Just when you thought the art boom had ended everywhere, South Africa’s Financial Mail shows us that some markets are still roaring along. Here’s a preview of their Autumn sales–remember it’s the Southern Hemisphere–that begin next week:
You wouldn’t know the global art market was crashing by the bevy of SA auction sales coming up. After the shortest retirement, art auctioneer Stephan Welz is back in business at Strauss & Co [ . . . ] Strauss & Co launches its first sale of 165 pieces at the Johannesburg Country Club on March 19.
His main opposition, Stephan Welz in association with Sotheby’s, which Welz sold [ . . . ] two years ago, is due to hold its summer sale at Kirstenbosch in Cape Town on February 24. They’re offering more than 200 paintings and sculptures. Johannesburg art dealer Graham Britz will auction 142 works from slain businessman Brett Kebble’s collection in May. Between them, they could be offering works worth more than R150m for auction – a weight the market may not be able to bear.
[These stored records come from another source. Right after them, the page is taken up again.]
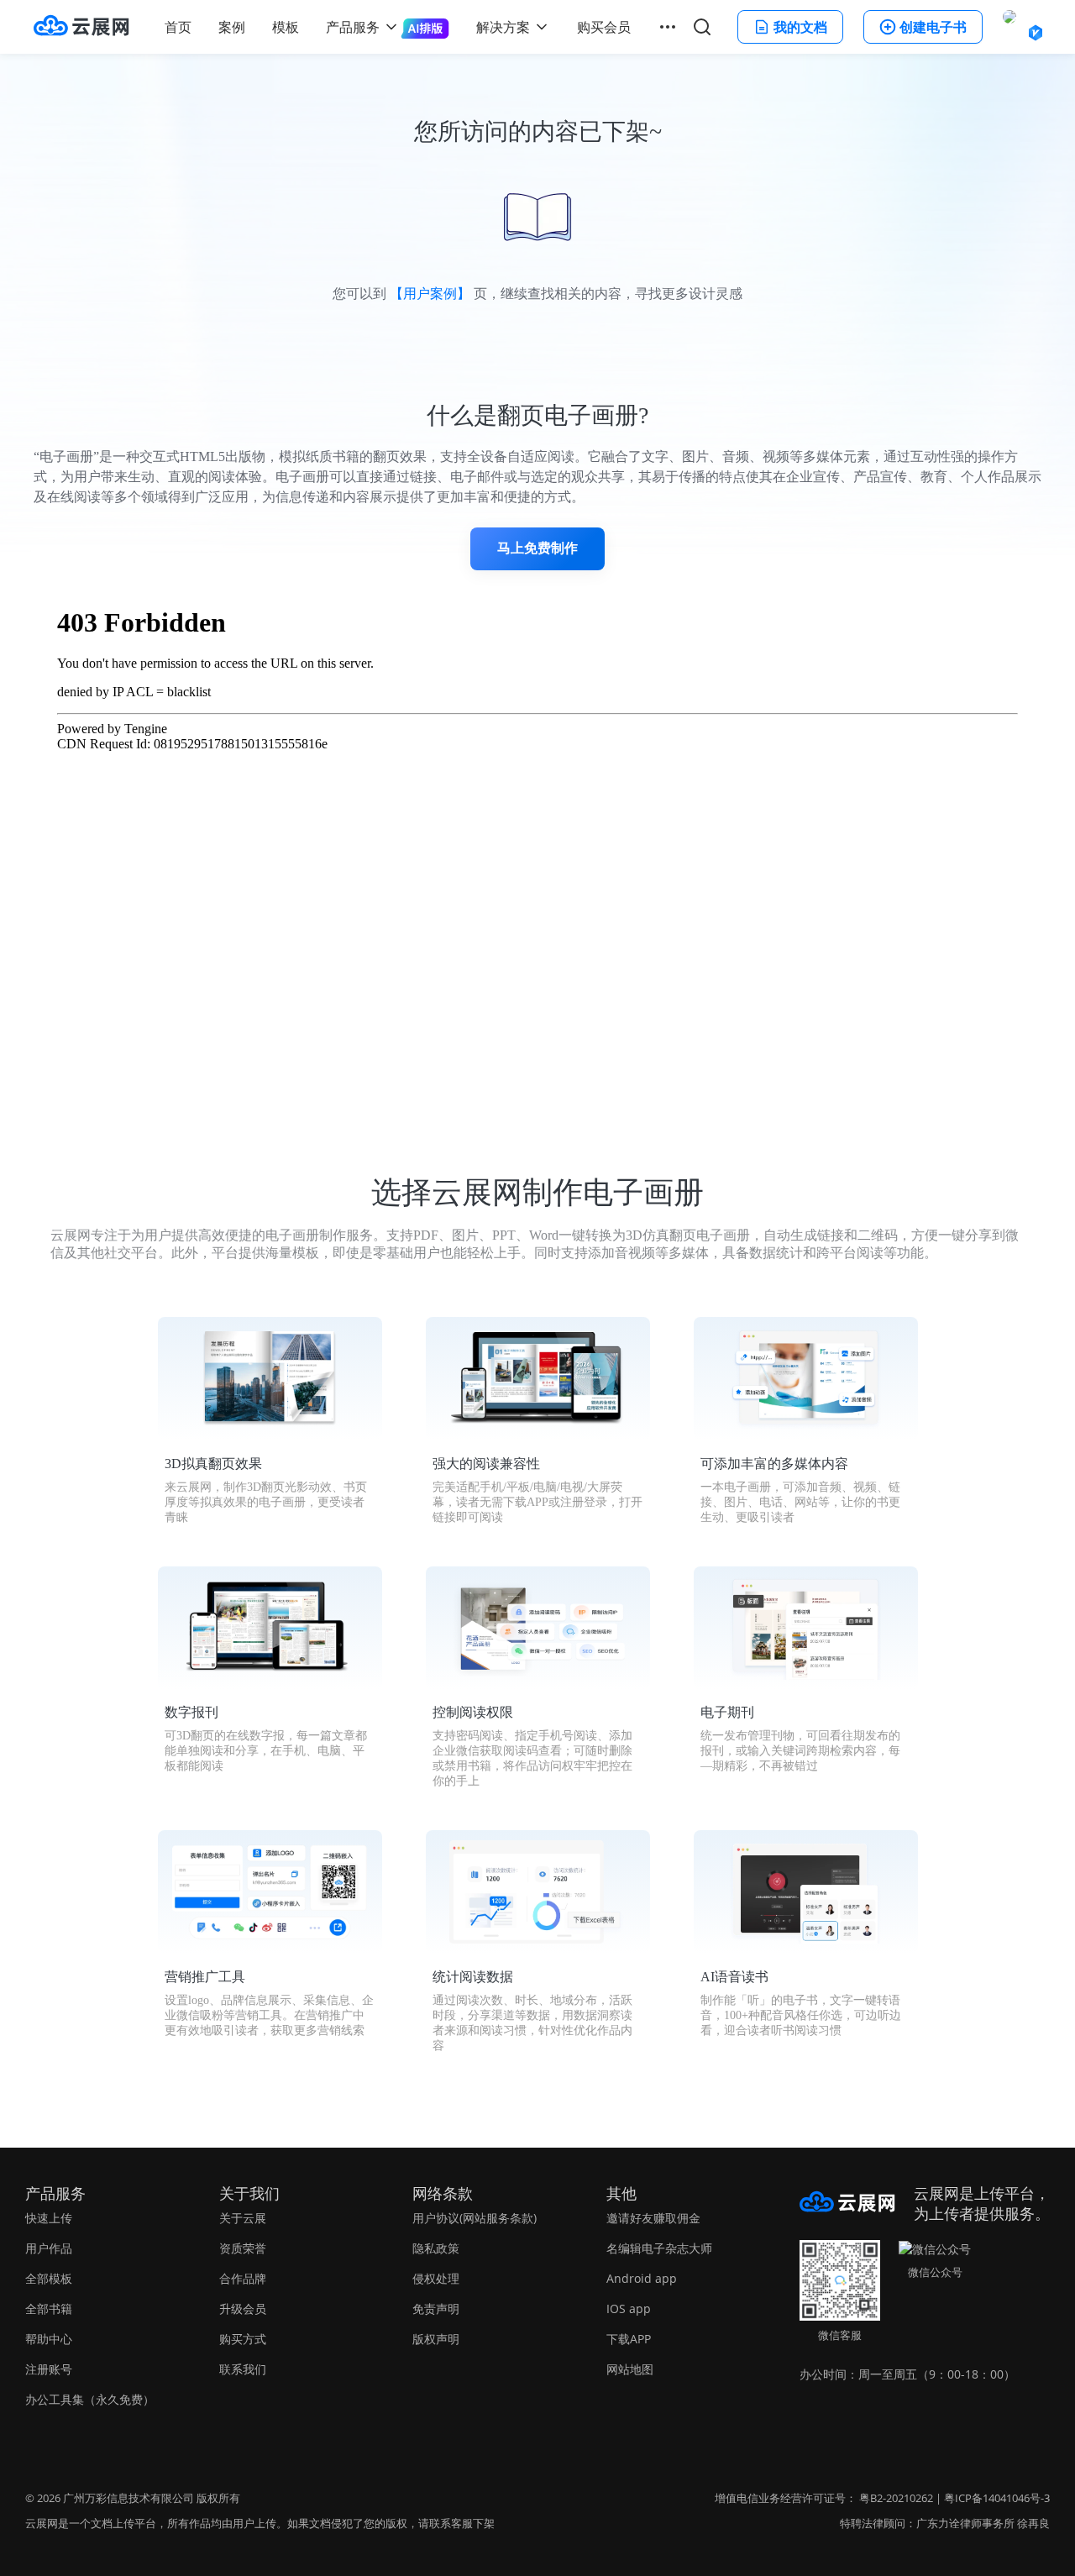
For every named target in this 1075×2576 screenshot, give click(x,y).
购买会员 (604, 27)
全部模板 (48, 2278)
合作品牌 (242, 2278)
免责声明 (435, 2308)
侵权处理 (435, 2278)
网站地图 (629, 2369)
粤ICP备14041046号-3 (997, 2497)
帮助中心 (48, 2339)
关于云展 (242, 2218)
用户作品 (48, 2248)
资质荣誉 (242, 2248)
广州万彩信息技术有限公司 (128, 2497)
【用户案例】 (430, 293)
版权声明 (435, 2339)
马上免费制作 (537, 548)
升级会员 (242, 2308)
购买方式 (242, 2339)
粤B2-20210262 (896, 2497)
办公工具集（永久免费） (90, 2399)
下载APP (628, 2339)
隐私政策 (435, 2248)
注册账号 (48, 2369)
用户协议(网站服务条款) (474, 2218)
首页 (178, 27)
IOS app (628, 2308)
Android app (641, 2278)
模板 (285, 27)
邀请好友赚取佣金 (653, 2218)
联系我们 (242, 2369)
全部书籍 (48, 2308)
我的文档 (800, 27)
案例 (231, 27)
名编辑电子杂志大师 (659, 2248)
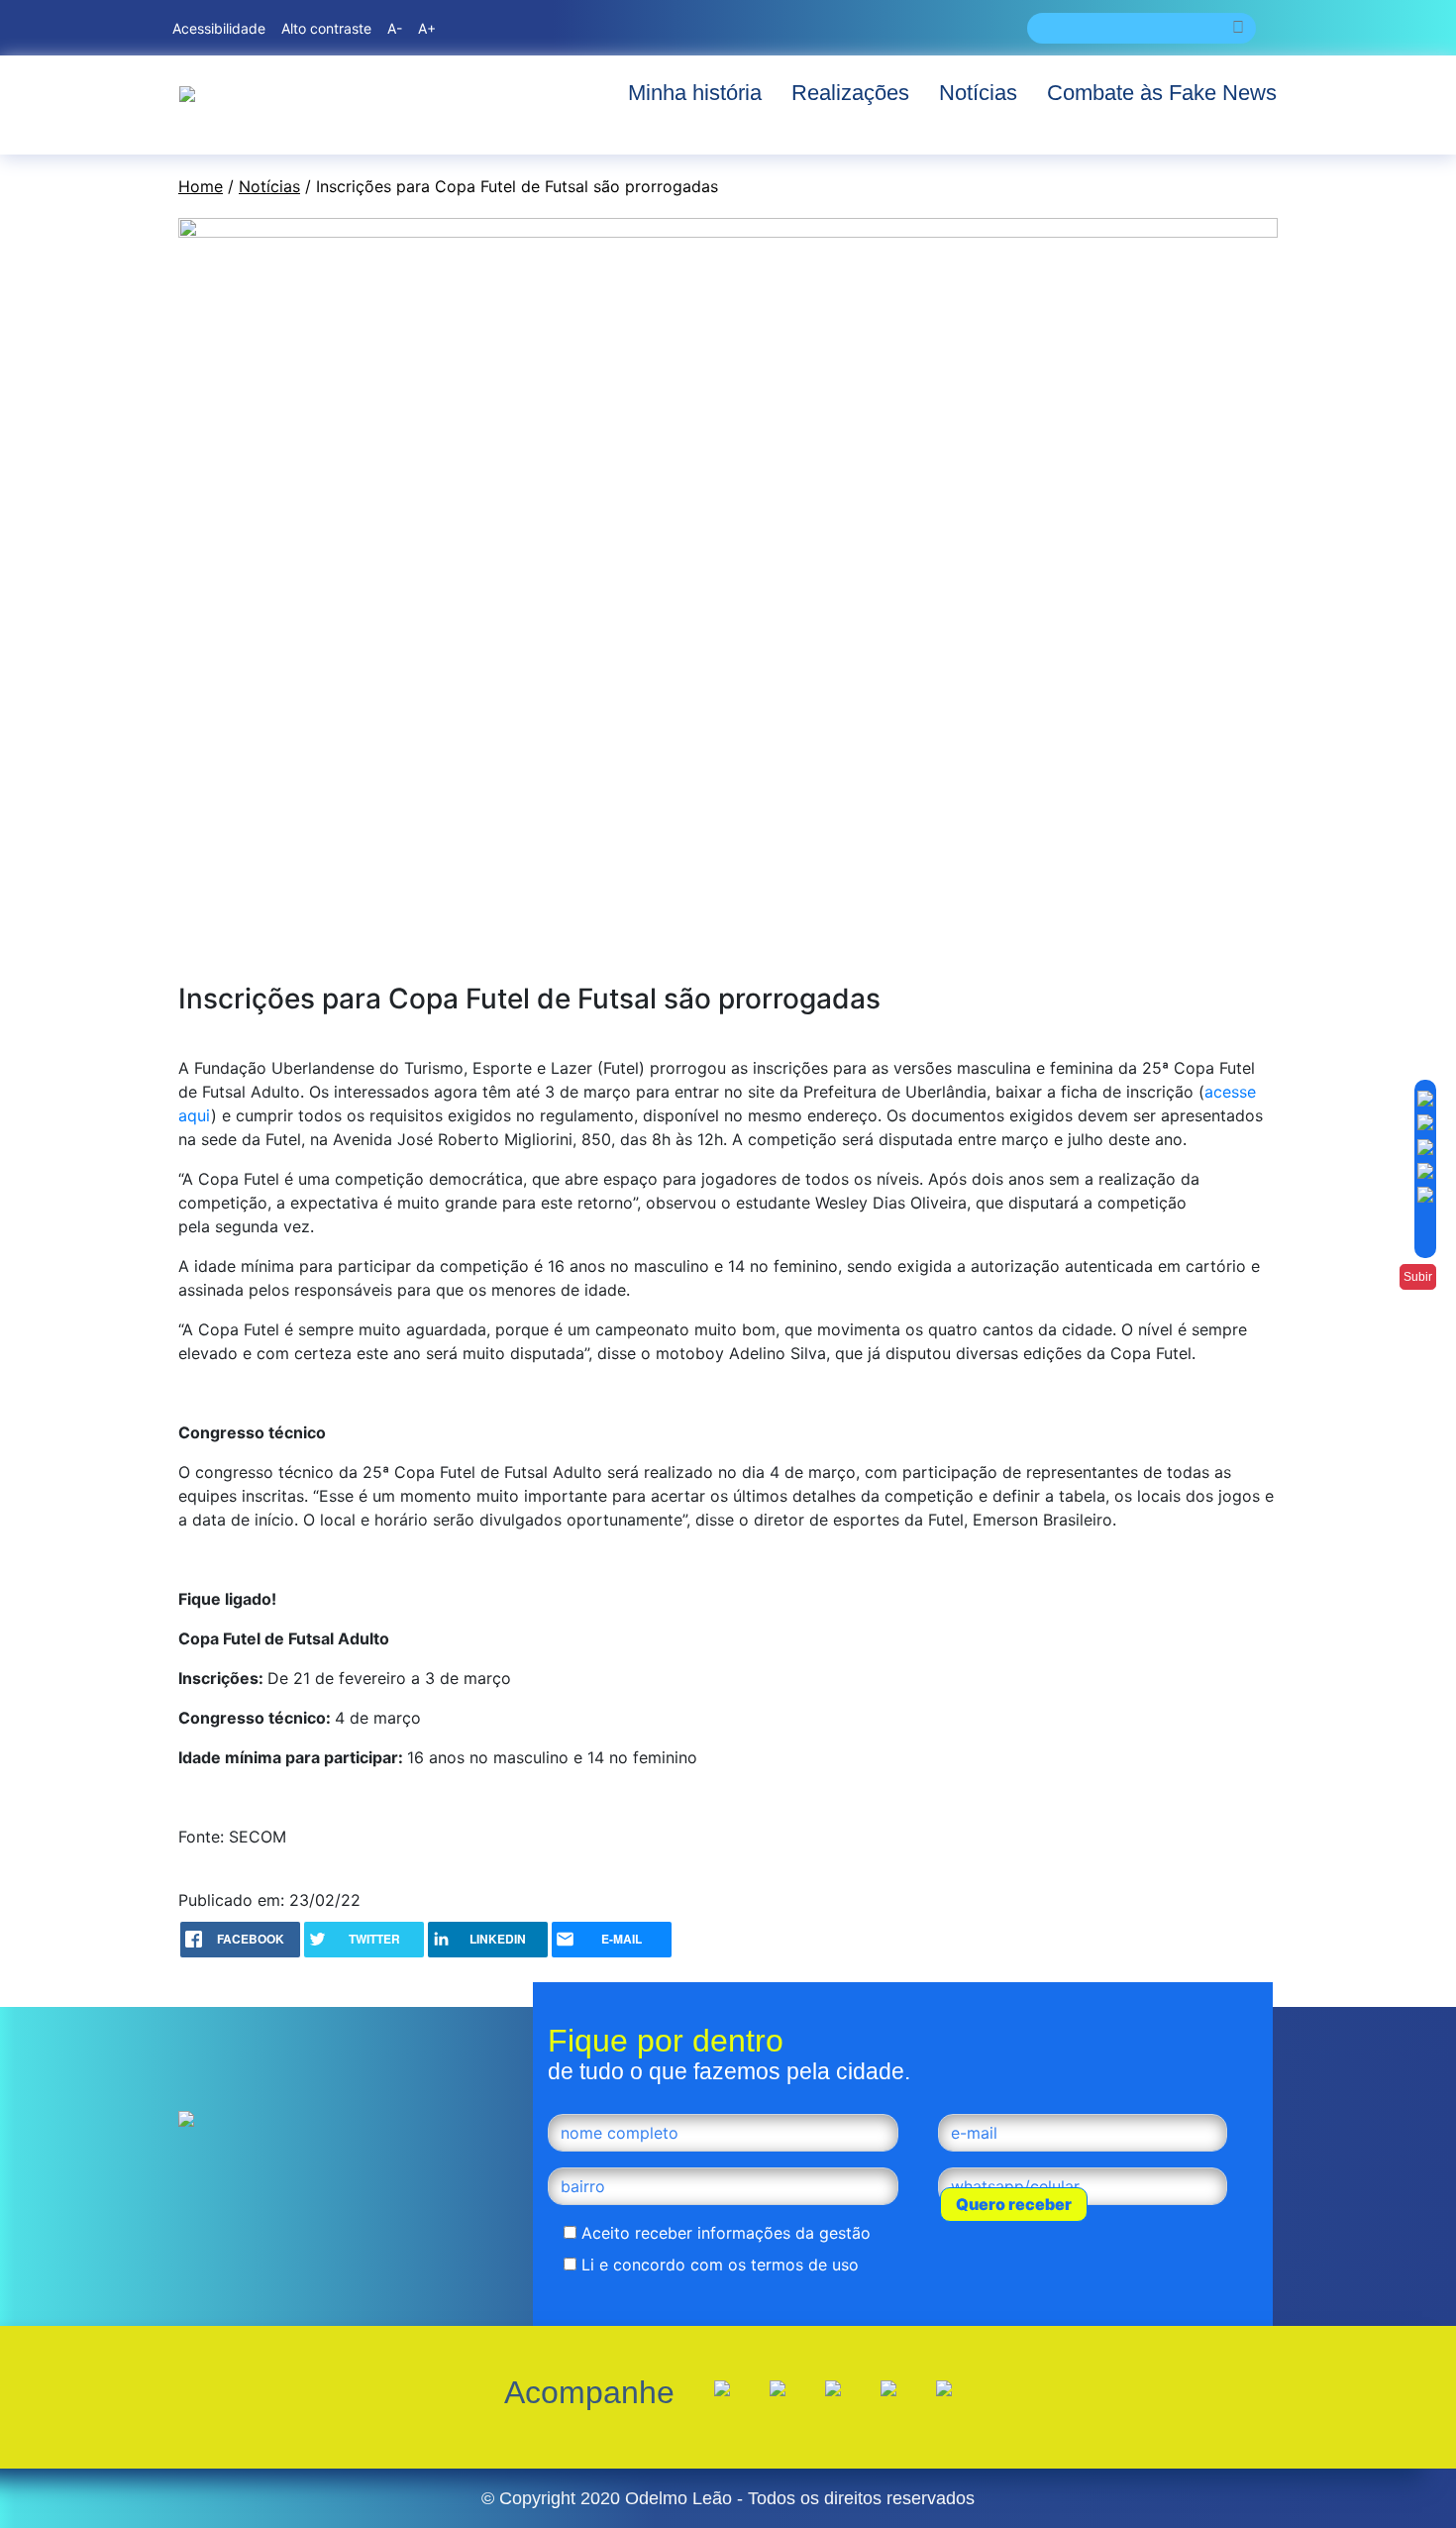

Is this the final blowout before the local market crashes and, like the equity and property markets, naïve buyers find themselves holding “investments” worth much less than they paid for them? “People are inclined to go overboard in boom times,” says Welz. “And it saddens me that what is essentially mall art – decorative paintings or sculptures sold by retailers in shopping centres – has crept into auctions as investment pieces at high price estimates. These will crash now.” [ . . . ]
The global financial meltdown has yet to hit SA so it’s possible that good prices will be achieved. But the local experts also feel that, like SA property, the serious local collectors’ market is different, with a shortage of good-quality local stock for its growing band of buyers. Many good SA works began leaving the country from the 1980s with emigrants and foreign buyers, who arbitraged local recession pricing in the plunging rand and boom pricing in hard currencies. [ . . . ]
There’s a rhythm of nouveau riche wealth moving into the market and buying into art. “It was the Randlords in the early 20th century, followed by Eastern European, mainly Jewish, immigrants who did well in business,” says Welz. “The new Afrikaans elite arrived in the 1950s and 1960s and now we have the emerging black elite.” [ . . . ] It’s significant that a decade or so ago the gallery owners were predominantly Jewish. Now they’re Afrikaans. These second-generation collectors make up the broadening core of buyers auctioneers and galleries aim at.” [ . . . ]
The SA economy has yet to feel the gale force of the global meltdown. The flow of private investment to emerging economies is set to fall from US$466bn last year to $165bn in 2009, according to the Washington-based Institute of International Finance. This disaster, along with falls in trade, the price of resources and banks not lending, is likely to make all but the most resolute collector become auction-shy. Prices at the Kebble sale could be falling from their estimates like the autumn leaves from the trees outside the auction venue.